The lobby is lined with racks of free maps and brochures organized by interest: Route 66 driving itineraries, Art Deco walking-tour maps, museum guides, family-friendly attractions, dining and nightlife districts, and seasonal event calendars. The flagship piece is the annual Visit Tulsa Visitor Guide — a glossy 100-plus-page magazine published every spring that runs as a genuinely useful long-form introduction to the city. Staff at the front desk are trained to ask targeted questions (how long are you in town, what time of year, are kids with you, what's your driving plan) and to assemble a personalized stack of literature based on the answers. The recommendations are honest — staff will steer you away from things that aren't worth the time and toward less-obvious stops that match your interests.

If you are starting your Tulsa visit on a weekday morning, walking in here first will save you an hour of online research and produce a better day than you'd plan on your own. If you arrive on a weekend (the center is closed Saturday and Sunday), most of the same materials are available digitally on visittulsa.com or at concierge desks in the major downtown hotels.

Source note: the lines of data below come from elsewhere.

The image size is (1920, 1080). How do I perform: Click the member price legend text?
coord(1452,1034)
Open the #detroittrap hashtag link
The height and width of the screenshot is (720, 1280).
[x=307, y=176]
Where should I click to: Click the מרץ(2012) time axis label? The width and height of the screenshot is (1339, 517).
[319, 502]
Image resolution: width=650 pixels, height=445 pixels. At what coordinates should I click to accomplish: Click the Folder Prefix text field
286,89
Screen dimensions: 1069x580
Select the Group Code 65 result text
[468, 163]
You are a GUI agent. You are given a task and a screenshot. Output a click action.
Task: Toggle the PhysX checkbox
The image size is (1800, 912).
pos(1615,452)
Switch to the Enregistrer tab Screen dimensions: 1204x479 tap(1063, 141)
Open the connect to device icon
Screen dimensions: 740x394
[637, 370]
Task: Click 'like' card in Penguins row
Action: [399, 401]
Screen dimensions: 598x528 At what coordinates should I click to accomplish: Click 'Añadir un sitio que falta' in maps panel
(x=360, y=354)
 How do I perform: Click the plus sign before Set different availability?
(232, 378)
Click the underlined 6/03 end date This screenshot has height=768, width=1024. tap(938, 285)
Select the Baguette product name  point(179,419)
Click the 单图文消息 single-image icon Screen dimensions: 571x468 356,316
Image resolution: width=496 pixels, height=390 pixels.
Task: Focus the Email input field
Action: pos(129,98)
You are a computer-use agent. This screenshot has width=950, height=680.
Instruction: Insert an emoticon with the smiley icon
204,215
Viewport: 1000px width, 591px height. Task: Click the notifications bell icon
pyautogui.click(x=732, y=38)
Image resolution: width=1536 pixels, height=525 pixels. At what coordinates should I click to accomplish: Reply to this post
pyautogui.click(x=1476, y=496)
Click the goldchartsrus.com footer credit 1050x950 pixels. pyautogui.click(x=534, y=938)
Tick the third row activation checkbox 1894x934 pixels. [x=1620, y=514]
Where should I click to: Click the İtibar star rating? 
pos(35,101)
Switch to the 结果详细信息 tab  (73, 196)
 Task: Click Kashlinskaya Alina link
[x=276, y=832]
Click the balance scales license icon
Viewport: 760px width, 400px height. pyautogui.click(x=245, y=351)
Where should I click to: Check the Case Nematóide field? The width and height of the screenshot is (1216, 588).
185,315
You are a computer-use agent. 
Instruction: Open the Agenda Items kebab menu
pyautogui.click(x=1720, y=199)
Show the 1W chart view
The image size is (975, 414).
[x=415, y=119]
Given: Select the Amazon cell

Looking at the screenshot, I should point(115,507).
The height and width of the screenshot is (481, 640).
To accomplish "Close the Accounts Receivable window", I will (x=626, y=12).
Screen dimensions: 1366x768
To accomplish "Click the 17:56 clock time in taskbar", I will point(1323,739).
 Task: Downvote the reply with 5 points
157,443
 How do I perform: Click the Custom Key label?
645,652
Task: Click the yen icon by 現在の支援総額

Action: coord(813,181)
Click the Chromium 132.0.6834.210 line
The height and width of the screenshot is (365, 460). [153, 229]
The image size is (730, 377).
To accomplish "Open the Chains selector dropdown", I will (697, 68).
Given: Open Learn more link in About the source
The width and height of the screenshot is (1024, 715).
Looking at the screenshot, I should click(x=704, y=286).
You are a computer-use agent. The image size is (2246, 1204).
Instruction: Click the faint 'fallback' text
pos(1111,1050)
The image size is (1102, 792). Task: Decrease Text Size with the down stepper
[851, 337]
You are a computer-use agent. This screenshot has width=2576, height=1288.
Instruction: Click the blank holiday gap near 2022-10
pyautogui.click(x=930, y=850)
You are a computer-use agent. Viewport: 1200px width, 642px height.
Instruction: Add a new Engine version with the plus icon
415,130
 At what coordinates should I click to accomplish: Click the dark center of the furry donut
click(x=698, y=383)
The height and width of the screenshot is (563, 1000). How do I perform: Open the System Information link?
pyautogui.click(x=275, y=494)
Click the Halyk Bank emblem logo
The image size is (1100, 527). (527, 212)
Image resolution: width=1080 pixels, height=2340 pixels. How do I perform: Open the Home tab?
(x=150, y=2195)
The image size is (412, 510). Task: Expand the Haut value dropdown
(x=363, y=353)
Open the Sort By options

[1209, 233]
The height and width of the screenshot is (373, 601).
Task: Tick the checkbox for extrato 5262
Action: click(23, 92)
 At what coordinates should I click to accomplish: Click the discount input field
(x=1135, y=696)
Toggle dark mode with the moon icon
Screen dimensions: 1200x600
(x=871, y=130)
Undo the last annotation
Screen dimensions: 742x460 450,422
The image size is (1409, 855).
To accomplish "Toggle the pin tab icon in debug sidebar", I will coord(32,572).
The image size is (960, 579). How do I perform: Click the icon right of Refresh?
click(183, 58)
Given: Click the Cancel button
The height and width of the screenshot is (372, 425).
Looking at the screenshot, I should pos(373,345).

What you'll find in the lobby

The lobby occupies roughly 1,500 square feet on the ground floor of the Williams Center, with floor-to-ceiling windows facing Park Avenue. The space is organized into three distinct zones: a brochure-and-map area that wraps the side walls, an information desk that anchors the center of the room, and a small merchandise display near the entrance that carries Tulsa-branded T-shirts, mugs, magnets, and Route 66 souvenirs at fair retail prices.

The brochure walls are the heart of the operation. Materials are organized by category: Route 66 (separate brochures for the Oklahoma stretch, the Tulsa-specific stretch, and the wider national highway), Art Deco architecture (including the Tulsa Foundation for Architecture's official walking-tour map), Greenwood and Black Wall Street history, the Tulsa Arts District, the Blue Dome District, family-friendly options, food and drink, music venues including Cain's Ballroom and the Tulsa Symphony, and seasonal event calendars that change quarterly.

Everything on the walls is free. Most pieces are professionally designed by Visit Tulsa or by member partners; a few are produced by attractions themselves and stocked here as a courtesy. Don't be shy about taking a stack — that is what they are for, and the racks are restocked daily.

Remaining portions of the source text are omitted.